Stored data
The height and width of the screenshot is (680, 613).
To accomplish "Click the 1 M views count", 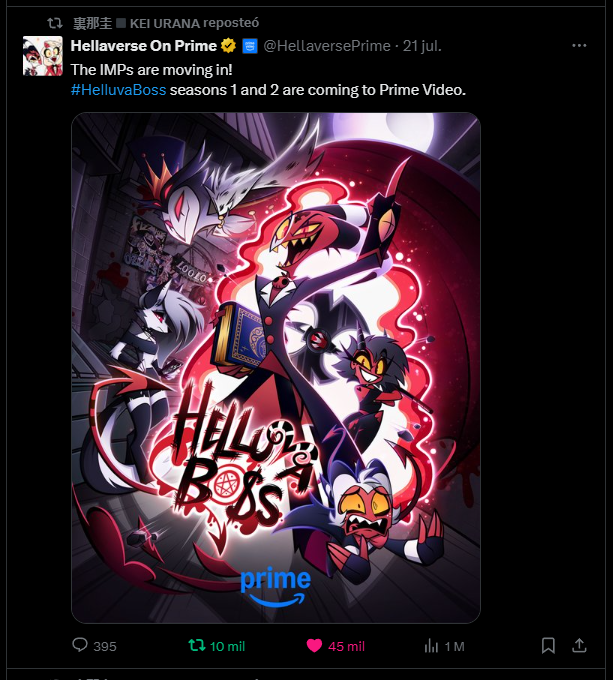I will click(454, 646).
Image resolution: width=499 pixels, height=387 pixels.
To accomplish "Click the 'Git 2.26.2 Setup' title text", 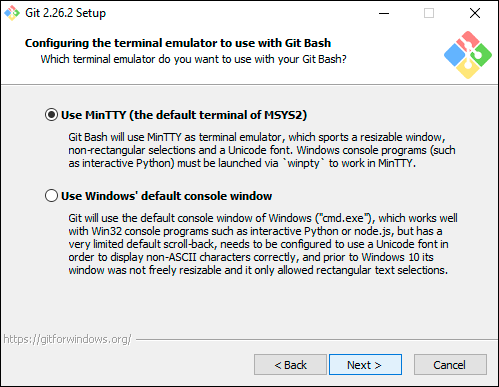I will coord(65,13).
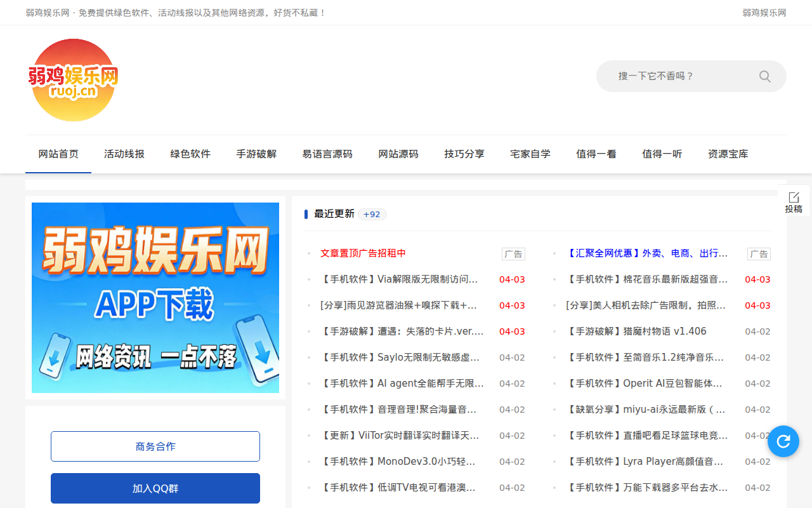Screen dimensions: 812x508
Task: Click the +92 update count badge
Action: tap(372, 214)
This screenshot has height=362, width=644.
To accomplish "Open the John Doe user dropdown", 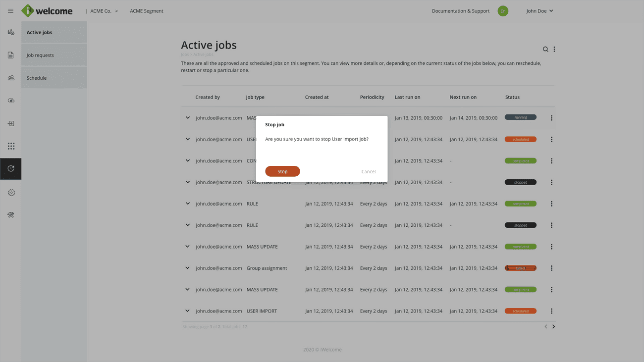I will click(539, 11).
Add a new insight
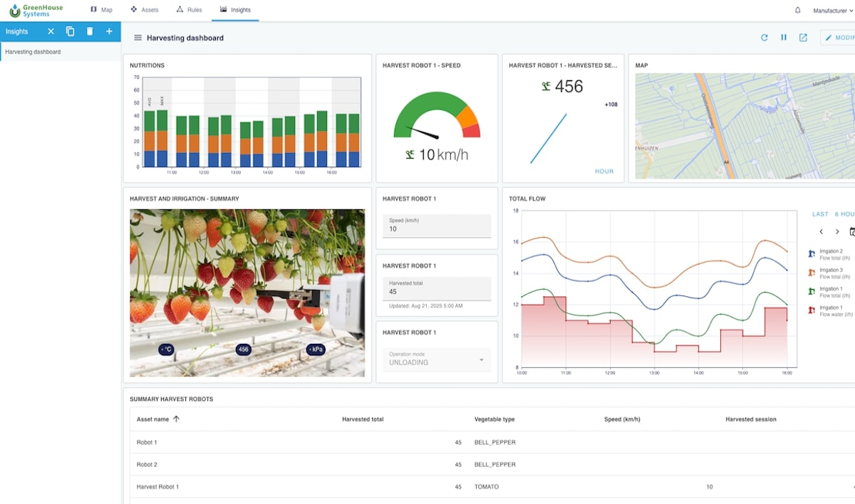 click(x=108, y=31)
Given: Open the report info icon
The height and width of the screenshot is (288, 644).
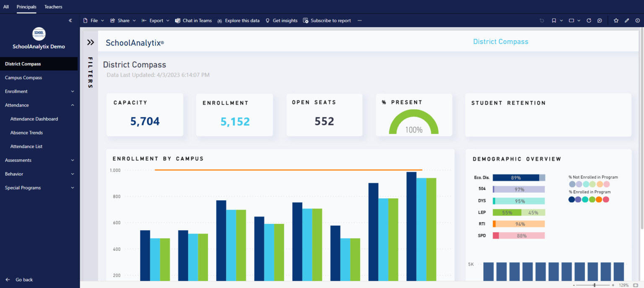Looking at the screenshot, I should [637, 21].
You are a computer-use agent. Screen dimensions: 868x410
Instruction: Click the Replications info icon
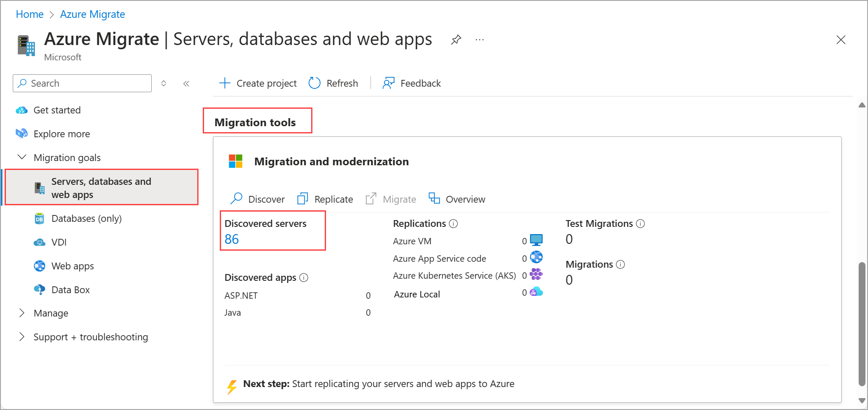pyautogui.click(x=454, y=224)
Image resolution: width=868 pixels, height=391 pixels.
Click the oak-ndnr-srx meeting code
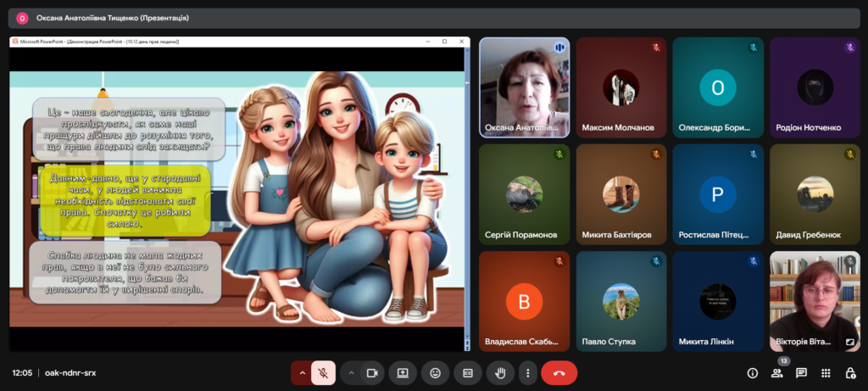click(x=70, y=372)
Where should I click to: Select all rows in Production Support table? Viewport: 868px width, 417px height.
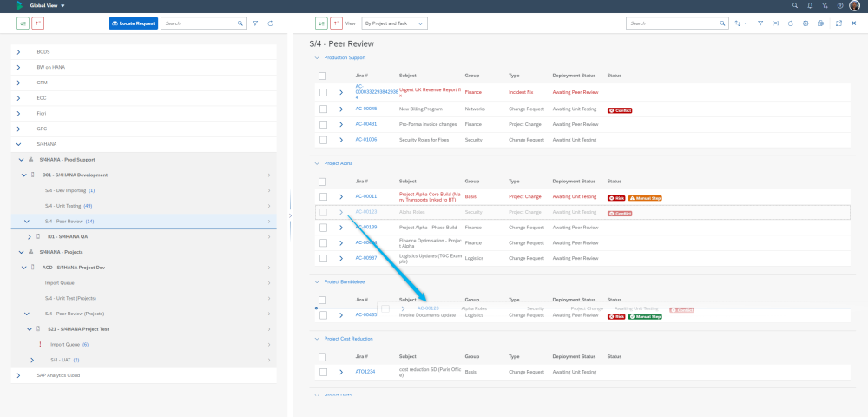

PROBLEM STATEMENT:
Of the lines above, copy each that contains "resolution".

FINAL ANSWER:
Image resolution: width=499 pixels, height=387 pixels.
Image resolution: width=868 pixels, height=391 pixels.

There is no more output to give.